- _What to do_:
Answer each question using the text on land and property below.
(a) Which city is given as an example of forfeiture to the government when bills are not paid?
(b) What ritual is David Cameron said to have recently brought to attention?
(c) What two things does the text say you can buy even though few people care?

- _Text block_:
Is there a country where this isn’t the case? There are very few actual “first people” still around who have any real control over their government, let alone to the point where it could be argued that they are “the original owners”. I explicitly include Africa and Europe in that statement, in case there’s doubt. Possibly some of the Pacific Islands would qualify.

Land is also bound with a lot more restrictions than most people care to think about. The libertarian fantasy falls apart even in the USA when too many “sovereign landowners” fail to accept theft by the government to pay for roads and bridges, to give one example. If enforced, that leads inevitably to forfeiture to the government when the bills aren’t paid, as is happening in Chicago (one example!).

My experience of most communities is that even “freehold” property has community restrictions on it, and one quick way to become alienated from the surrounding community is to do things that are lawful but not socially accepted (exerting your legal right to close community access tracks, for example). Even in the disconnected rich there are social ties, and even without those few people can actually look someone in the eye and let them starve to death – that’s the reality underlying the “burn a fifty pound note in front of a homeless person” ritual David Cameron has recently brought to our attention. What that’s supposed to help enable, of course, is habitually doing the same thing indirectly. As one of the current memes says “Starve a thousand people to death and do they call me Dave the Murderer?”

Again, real property comes with a social context. Anything of value will have that socially rather than financially – any mug can spend money (and many do). So the joke about “two new handles and a new head but it’s my grandfather’s axe” is about the social value of the object. It’s why so few people care that you can buy an asteroid or a PhD… the social value of those things is low and sometimes negative. That’s why some people buy stupid houses in England, so they can be “So’n’so of Brambly Brook Manor” and get the social respect that comes with owning it… and why those things have financial value even though they’re usually worse money pits than a yacht.

76

Brett 09.28.15 at 5:38 am

Black markets sure do seem rather concretely real for complete fictions that should not exist, since the official rules/state/people have decided they do not.

(Stored data entries)
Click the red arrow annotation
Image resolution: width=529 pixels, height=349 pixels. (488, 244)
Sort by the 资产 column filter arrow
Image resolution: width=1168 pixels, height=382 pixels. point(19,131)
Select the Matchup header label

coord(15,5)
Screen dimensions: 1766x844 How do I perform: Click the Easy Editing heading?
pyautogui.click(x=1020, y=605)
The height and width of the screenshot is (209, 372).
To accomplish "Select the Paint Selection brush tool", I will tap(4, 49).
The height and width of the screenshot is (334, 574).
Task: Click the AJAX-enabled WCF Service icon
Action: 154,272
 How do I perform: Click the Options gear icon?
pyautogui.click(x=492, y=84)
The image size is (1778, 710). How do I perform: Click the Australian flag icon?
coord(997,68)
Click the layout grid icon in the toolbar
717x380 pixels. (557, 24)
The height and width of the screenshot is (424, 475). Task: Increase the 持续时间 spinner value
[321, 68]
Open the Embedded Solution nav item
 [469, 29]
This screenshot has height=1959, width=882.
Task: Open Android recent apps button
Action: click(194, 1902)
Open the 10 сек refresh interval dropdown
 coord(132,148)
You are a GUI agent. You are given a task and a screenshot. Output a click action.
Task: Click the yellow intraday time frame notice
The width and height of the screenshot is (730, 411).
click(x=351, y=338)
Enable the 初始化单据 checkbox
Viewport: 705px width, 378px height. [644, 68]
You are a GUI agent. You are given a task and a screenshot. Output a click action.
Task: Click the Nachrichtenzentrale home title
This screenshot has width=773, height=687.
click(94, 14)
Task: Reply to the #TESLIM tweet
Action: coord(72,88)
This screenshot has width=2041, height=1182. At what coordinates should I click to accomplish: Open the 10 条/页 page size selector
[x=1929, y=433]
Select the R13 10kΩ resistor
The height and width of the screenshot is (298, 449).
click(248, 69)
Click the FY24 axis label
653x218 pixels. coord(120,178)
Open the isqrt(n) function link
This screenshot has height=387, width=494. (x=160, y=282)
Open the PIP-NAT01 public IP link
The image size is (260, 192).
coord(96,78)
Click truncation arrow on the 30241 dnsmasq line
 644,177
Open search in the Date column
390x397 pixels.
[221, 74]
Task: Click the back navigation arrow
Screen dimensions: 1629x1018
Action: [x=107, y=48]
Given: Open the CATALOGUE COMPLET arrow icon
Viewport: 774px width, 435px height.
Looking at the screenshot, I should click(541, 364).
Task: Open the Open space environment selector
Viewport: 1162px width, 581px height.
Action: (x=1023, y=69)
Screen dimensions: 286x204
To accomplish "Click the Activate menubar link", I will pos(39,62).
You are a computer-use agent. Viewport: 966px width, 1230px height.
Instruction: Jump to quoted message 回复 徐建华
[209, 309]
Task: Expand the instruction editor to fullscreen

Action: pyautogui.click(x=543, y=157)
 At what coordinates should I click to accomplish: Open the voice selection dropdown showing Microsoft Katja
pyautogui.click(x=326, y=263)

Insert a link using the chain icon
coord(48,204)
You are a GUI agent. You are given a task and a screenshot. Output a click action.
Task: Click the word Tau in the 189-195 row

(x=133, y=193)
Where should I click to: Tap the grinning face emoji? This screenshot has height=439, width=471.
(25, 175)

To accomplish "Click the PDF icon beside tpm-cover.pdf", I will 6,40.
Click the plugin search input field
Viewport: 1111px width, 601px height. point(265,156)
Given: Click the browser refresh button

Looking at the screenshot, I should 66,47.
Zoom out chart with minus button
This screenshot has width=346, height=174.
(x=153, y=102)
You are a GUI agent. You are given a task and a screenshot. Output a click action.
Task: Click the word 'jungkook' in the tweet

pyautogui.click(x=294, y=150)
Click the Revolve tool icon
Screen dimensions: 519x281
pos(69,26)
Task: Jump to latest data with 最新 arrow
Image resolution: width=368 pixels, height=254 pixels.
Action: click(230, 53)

- _Output below_:
(a) Chicago.
(b) Burning a fifty pound note in front of a homeless person.
(c) An asteroid or a PhD.